Other-machine install from msi - signing issues?


Hello there,

I'm having a tough time building a usable PTVS installer from sources - I think it's the signing process that's preventing install. The msi install - running on a different PC - ultimately fails with:
An error occurred during the installation of assembly 'Microsoft.VisualStudio.ReplWindow, version="",culture="neutral",publicKeyToken="B03F5F7F11D50A3A", processorArchitecture="MSIL". The signature or catalog could not be verified or is not valid.
Some notes below - any tips greatly appreciately....
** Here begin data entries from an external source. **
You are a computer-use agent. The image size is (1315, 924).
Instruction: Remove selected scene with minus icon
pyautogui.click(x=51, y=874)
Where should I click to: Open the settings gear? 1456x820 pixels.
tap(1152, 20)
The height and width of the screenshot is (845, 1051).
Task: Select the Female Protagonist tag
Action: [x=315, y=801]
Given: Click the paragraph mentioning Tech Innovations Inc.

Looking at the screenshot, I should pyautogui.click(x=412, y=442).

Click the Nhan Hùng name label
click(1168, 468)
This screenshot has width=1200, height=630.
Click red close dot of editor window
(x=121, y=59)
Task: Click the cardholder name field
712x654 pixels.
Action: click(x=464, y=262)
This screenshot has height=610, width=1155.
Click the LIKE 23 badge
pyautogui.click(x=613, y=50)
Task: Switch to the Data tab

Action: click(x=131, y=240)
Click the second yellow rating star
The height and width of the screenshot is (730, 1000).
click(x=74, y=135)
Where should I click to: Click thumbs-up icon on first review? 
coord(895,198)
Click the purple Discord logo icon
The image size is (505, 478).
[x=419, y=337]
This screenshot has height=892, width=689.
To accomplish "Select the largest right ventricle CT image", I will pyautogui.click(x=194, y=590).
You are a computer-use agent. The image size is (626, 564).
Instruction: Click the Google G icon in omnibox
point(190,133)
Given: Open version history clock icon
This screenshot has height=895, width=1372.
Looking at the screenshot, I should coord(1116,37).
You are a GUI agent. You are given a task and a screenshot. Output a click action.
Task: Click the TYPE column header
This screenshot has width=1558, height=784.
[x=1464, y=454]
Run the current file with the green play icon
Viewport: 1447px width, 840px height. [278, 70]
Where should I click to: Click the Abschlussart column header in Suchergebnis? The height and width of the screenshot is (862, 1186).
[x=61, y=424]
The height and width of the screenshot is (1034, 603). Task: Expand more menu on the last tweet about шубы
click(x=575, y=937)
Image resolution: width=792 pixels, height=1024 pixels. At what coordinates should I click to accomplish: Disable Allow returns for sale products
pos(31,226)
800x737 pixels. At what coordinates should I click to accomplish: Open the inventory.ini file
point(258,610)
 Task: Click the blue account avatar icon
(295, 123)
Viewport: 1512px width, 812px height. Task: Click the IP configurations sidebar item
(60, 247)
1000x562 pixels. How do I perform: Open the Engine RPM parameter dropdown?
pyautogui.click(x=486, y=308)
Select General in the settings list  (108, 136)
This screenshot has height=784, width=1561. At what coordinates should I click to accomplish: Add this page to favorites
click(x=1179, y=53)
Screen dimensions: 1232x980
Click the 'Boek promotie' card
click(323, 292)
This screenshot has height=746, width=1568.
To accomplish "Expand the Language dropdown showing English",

On my "dev host" (with VS2013 Pro),
...then ran (a slightly hacked - see (1) below) BuildRelease.ps1 from the Developer Command Prompt for VS2013, using:
C:\Temp\pytools_d78491fa6f86\Python\Setup>powershell -ExecutionPolicy RemoteSigned .\BuildRelease.ps1 c:\temp\ptvs_inst -skiptests
I then copied the debug and release .msis across the LAN to another host, but when I ran either I got as far as the "Publishing product Information" stage then a popup error (screenshot attached) saying:
An error occurred during the installation of assembly 'Microsoft.VisualStudio.ReplWindow, version="",culture="neutral",publicKeyToken="B03F5F7F11D50A3A", processorArchitecture="MSIL". The signature or catalog could not be verified or is not valid.
I am in a corporate environment - there might be some Windows security policies in affect that other people wouldn't have, but I'm (over-optimistically?) assuming if the signing is right is should pass verification and there'd be a specific message about security policies....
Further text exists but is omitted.